Si les dix ans qui se sont écoulés entre 1935 et 1945 constituent la période la plus féconde de ses écrits romanesques, je souhaite me limiter ici à ses seuls travaux de littérature révolutionnaire. En 1937 parut une œuvre théâtrale de Léopold Kampf intitulée La Veille. L’œuvre exerça une grande influence sur Li Peigan, qui était encore jeune. En 1949 fut publiée sa traduction des Six de R. Rocker [70]. Autres auteurs traduits par lui : I. Tourgueniev, M. Gorki, J. Baghy [71], Akita Ujaku [72], V. Garchine [73], Theodor Storm [74], Oscar Wilde [75], Pouchkine, D. Nemirov [76], E. de Amicis [77], Isaac Pavlovsky [78], Eroshenko… Cette liste suffit à démontrer à quel point furent importants les efforts du traducteur.
L’unique biographie de Li Peigan que je connaisse dans une langue européenne est celle qui fut publiée en français par le docteur J. Monsterleet [k] [79]. Ce n’est pas une bonne biographie, et la liste des écrits et des traductions de Li Peigan qui se trouve à la fin du livre est incomplète. En mai 1950 ce livre, rendu en chinois, fut publié par M. Eang Man [Wang Jiwen] [80].

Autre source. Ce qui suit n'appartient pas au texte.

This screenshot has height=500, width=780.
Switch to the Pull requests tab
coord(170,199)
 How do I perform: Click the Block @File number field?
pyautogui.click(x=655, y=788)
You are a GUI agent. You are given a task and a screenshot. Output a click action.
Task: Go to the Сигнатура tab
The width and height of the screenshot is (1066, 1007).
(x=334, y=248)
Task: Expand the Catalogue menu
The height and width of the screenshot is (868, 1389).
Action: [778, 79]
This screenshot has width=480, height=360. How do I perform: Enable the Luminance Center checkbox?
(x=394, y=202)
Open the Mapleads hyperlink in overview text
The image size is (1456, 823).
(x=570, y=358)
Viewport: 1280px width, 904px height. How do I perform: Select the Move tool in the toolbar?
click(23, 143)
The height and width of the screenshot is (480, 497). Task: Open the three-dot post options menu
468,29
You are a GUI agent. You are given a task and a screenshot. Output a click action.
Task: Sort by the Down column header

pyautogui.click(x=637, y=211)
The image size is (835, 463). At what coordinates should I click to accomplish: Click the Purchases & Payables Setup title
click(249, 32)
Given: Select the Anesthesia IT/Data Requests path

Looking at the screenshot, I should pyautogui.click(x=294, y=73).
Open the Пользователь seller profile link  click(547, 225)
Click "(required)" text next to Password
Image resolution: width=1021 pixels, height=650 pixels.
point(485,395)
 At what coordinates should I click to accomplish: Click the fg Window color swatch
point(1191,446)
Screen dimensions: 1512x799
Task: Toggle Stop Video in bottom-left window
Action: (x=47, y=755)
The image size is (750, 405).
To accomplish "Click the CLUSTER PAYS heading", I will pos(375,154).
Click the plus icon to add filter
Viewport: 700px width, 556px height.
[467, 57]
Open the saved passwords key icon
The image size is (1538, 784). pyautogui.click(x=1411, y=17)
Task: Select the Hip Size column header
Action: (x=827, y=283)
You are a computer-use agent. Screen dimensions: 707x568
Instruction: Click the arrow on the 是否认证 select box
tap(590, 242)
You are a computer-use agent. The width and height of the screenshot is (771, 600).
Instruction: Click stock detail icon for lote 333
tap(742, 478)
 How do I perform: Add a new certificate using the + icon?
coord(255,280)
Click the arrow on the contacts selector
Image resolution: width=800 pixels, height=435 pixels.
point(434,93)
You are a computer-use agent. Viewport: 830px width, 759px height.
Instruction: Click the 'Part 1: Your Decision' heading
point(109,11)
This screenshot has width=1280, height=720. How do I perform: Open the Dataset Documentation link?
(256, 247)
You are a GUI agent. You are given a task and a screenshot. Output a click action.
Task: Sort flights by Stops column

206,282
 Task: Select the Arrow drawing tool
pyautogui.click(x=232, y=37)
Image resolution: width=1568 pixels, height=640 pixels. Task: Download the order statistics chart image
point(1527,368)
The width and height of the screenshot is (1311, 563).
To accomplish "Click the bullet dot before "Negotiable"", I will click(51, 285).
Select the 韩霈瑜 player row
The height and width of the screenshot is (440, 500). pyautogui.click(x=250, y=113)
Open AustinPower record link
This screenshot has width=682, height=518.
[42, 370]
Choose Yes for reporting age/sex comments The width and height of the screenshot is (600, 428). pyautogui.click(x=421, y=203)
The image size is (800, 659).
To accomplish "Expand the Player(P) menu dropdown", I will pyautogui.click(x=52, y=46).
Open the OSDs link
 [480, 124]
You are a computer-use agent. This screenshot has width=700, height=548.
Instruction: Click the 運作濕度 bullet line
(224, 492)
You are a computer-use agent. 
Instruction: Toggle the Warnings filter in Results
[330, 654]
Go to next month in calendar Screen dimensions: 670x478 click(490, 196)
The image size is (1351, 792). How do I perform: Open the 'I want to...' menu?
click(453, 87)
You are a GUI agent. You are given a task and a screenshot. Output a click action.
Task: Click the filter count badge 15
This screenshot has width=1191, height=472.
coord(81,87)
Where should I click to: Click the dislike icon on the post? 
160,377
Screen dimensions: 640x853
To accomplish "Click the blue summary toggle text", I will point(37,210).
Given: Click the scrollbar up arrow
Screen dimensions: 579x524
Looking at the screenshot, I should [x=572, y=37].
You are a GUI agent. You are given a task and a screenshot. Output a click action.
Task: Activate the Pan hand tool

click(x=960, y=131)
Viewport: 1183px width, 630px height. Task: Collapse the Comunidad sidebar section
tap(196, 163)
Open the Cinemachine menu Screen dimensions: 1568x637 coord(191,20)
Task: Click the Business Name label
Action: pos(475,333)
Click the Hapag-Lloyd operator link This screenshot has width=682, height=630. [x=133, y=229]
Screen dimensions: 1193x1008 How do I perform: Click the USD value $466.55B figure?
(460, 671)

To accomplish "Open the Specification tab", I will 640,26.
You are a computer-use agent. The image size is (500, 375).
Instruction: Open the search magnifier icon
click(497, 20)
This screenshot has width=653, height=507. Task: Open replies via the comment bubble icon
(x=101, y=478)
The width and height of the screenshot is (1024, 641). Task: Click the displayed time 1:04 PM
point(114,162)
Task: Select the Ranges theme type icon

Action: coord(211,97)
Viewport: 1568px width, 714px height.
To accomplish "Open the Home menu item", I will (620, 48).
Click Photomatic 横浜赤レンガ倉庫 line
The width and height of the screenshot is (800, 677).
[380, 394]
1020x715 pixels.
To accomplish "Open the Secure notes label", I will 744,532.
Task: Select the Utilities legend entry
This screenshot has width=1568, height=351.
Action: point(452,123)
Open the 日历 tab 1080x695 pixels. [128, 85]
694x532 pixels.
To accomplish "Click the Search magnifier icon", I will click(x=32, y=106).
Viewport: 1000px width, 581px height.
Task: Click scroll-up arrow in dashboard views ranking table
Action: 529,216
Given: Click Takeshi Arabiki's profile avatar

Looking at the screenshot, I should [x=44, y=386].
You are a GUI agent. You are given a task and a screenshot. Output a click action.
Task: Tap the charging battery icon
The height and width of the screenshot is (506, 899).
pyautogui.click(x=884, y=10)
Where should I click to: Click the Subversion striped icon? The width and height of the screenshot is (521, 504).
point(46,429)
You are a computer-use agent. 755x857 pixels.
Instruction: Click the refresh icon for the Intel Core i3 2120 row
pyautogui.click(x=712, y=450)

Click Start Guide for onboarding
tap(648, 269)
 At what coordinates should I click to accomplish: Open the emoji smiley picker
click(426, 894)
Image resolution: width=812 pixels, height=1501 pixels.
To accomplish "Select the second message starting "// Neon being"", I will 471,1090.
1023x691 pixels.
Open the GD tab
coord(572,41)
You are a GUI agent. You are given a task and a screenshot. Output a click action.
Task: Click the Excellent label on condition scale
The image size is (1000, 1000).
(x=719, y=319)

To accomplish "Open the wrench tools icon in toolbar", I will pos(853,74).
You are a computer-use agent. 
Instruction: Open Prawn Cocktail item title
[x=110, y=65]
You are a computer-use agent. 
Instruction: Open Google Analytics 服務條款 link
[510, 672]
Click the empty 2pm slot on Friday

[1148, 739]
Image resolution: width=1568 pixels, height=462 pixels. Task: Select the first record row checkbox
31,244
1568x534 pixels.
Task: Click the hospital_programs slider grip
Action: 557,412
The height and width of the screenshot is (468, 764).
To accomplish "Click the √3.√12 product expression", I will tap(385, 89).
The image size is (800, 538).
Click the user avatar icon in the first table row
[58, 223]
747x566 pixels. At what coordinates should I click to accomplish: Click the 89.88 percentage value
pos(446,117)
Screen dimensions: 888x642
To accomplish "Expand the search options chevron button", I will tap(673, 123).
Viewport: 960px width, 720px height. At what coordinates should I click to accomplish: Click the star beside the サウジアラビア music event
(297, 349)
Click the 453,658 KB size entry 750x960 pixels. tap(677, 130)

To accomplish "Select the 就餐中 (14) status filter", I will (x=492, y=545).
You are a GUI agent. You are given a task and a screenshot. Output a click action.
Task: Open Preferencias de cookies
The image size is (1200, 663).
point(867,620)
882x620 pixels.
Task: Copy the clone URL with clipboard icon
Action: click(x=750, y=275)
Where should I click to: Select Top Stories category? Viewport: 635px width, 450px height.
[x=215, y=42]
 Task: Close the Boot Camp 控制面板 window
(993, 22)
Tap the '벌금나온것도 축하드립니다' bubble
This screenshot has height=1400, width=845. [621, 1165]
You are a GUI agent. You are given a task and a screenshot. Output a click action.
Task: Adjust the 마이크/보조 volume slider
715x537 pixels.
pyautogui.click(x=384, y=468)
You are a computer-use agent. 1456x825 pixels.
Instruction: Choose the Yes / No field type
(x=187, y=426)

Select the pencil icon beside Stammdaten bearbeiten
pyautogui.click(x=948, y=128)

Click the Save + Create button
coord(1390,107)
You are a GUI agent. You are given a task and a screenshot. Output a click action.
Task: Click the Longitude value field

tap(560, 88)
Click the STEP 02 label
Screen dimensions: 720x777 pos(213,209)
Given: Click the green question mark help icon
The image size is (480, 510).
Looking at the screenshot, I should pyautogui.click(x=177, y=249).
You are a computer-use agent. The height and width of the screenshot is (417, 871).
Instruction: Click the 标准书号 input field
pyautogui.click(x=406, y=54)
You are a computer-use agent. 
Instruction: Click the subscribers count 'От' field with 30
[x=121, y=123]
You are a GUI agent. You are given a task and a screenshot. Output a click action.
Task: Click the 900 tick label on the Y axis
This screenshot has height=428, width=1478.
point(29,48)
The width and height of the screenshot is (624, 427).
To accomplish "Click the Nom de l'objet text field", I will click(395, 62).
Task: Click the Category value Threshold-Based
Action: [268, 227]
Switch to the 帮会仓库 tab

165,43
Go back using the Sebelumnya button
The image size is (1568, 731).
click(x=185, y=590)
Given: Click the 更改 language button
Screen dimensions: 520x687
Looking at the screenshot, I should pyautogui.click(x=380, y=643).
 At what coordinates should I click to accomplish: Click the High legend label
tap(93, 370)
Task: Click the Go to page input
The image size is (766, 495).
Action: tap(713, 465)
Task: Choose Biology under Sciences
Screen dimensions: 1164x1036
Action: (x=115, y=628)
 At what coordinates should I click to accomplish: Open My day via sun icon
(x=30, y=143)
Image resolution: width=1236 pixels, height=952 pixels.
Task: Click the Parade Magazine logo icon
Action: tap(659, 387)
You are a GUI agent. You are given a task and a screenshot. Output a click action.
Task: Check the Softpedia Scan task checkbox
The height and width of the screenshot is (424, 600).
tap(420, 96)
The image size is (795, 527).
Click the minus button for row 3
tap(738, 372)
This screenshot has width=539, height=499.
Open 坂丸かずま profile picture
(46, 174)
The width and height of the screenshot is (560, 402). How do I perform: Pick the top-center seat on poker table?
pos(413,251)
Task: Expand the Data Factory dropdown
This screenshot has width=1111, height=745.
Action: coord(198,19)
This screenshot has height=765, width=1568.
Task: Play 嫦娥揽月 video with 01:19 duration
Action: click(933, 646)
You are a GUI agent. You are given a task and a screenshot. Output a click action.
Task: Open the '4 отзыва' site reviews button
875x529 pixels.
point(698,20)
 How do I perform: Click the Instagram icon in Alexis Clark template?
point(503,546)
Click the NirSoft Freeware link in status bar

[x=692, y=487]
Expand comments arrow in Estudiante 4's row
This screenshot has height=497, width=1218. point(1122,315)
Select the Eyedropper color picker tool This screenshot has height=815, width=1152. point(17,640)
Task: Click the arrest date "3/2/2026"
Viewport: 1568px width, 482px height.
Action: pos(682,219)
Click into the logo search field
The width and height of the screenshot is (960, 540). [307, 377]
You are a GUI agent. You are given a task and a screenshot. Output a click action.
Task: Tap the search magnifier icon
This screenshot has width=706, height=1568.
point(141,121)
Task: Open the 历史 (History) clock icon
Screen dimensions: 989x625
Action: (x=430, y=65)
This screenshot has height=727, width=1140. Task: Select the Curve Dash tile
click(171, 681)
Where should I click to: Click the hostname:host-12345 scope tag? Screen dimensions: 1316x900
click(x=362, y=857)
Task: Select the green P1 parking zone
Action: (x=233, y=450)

Je conclus de façon quelque peu cavalière cet article sans m’appesantir plus sur ses activités ou sur ses œuvres de traduction, et en omettant même de mentionner les travaux des autres anarchistes de son temps, ce qui, même pour une ébauche aussi sommaire que celle-ci, serait indispensable : je crois en effet qu’il est assez difficile dans ces conditions d’écrire quelque chose de définitif sur une figure dont il faut ratisser les pensées dans le passé et qui sont loin d’être jugées avec impartialité, s’agissant en particulier d’un homme qui a vécu entre deux époques de notre temps. Nous autres, réfugiés politiques chinois, nous croyons encore en quelque chose qui appartient au futur et qui, cependant, n’a pas sa forme d’expression définitive. Mais ce dont, oui, nous sommes sûrs aujourd’hui, c’est que l’« anarchisme » n’est pas un mot utopique de notre langage, comme d’aucuns veulent le supposer. Il ne l’est pas parce que, dans les premières années de ce siècle, quand le mouvement intellectuel de tendance libertaire acquit sa puissance extraordinaire, l’anarchisme contribua plus que nul autre, par ses efforts et ses initiatives, à créer un large mouvement d’idées. Plus tard, vers les années 1930, nous en trouvons la plus belle expression sous la plume de Li Peigan. Celui-ci a suggéré non seulement la possibilité d’une société meilleure mais aussi la force morale et le dynamisme intellectuel que l’anarchisme peut représenter à l’avenir pour notre pays.
Nous aimons, comme Li Peigan, nos idées et nous nous sentons réconfortés en ces années de souffrance par le travail réalisé par le passé et ses résultats futurs.